## Exercise goal
Exact copy, no pictures: reproduce the lines from the one that holds "Instruction: Click the iPad device thumbnail" through the end of the entries.

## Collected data
____

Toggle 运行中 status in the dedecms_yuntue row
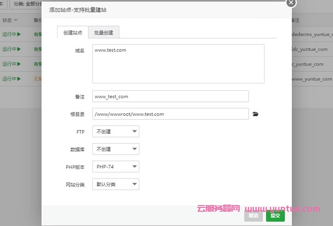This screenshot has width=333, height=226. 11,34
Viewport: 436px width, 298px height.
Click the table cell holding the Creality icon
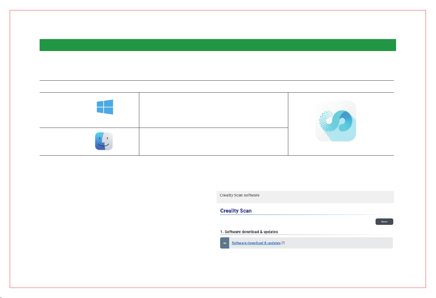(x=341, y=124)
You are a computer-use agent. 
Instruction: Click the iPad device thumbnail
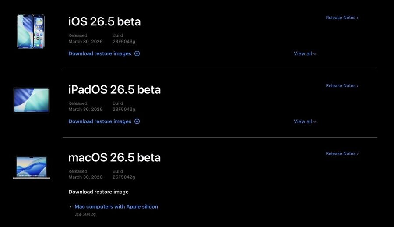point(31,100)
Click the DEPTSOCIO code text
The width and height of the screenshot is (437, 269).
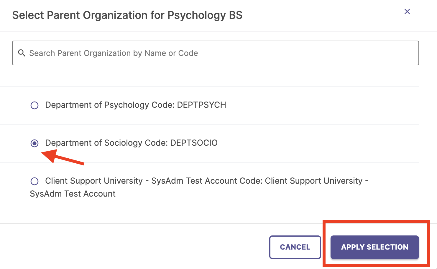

____

## Written response
Instruction: Click the iPad device thumbnail
point(31,100)
Click the DEPTSOCIO code text
The width and height of the screenshot is (437, 269).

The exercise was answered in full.